The House Budget Committee voted 22-14 along party lines to send the measure to the floor of the House for consideration by the full chamber, a day after the $4 trillion spending blueprint was unveiled.

But it was not clear how the measure would fare in the full House, where it could become embroiled in Republican infighting between conservatives and moderates similar to the political tug-of-war that caused healthcare legislation to disintegrate in the Senate this week.

Both the House and Senate must approve a budget agreement to unlock a legislative tool called reconciliation, which would allow Republicans to pass tax legislation with a simple majority in the Senate. Republicans control the chamber by only a 52-48 margin.

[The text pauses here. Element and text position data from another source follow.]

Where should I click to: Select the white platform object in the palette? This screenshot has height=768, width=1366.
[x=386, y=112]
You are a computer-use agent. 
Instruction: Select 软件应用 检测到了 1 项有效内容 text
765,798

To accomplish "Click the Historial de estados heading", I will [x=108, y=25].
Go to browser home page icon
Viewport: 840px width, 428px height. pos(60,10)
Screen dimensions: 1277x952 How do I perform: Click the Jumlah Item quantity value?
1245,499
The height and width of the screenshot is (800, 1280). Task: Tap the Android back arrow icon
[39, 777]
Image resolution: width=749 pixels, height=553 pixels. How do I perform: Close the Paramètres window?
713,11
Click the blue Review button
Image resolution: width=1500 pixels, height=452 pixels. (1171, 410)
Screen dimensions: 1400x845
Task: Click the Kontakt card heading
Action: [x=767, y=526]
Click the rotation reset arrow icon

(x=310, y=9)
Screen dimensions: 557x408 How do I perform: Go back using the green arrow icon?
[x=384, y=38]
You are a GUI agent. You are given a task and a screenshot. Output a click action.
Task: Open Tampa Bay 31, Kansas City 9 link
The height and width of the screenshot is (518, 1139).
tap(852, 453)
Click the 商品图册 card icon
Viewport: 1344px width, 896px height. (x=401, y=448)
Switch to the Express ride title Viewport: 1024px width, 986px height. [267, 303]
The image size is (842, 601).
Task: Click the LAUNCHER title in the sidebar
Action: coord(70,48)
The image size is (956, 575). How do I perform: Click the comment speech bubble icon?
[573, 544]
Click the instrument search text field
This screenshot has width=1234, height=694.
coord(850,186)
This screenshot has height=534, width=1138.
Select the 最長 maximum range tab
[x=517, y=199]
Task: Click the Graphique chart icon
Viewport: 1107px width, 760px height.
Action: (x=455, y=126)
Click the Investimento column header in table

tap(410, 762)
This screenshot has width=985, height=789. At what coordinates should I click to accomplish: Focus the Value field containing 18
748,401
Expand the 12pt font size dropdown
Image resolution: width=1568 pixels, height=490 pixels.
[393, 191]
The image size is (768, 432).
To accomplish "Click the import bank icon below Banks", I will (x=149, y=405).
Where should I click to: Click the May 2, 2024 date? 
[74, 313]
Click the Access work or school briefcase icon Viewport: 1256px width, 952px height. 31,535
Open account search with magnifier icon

Democrats oppose the Republican budget and Republican plans for a tax reform bill that is likely to offer steep tax cuts for corporations and the wealthy.

The House budget resolution would combine tax cuts in the same legislation as $203 billion in spending cuts to mandatory programs including food assistance for the poor.

For more on tax reform, see Fortune’s video:

Enough Republican conservatives to prevent its passage already oppose the plan, because they believe it does not go far enough to cut spending. But Republican moderates are against larger cuts.

Some House conservatives also want to see a Republican tax reform plan before supporting a budget that would facilitate its passage. The Trump administration and Republican leaders in Congress are not expected to unveil a tax plan until September.

The budget resolution would also bundle a partial repeal of the 2010 Dodd-Frank Wall Street reform law into the same legislation as taxes and spending cuts.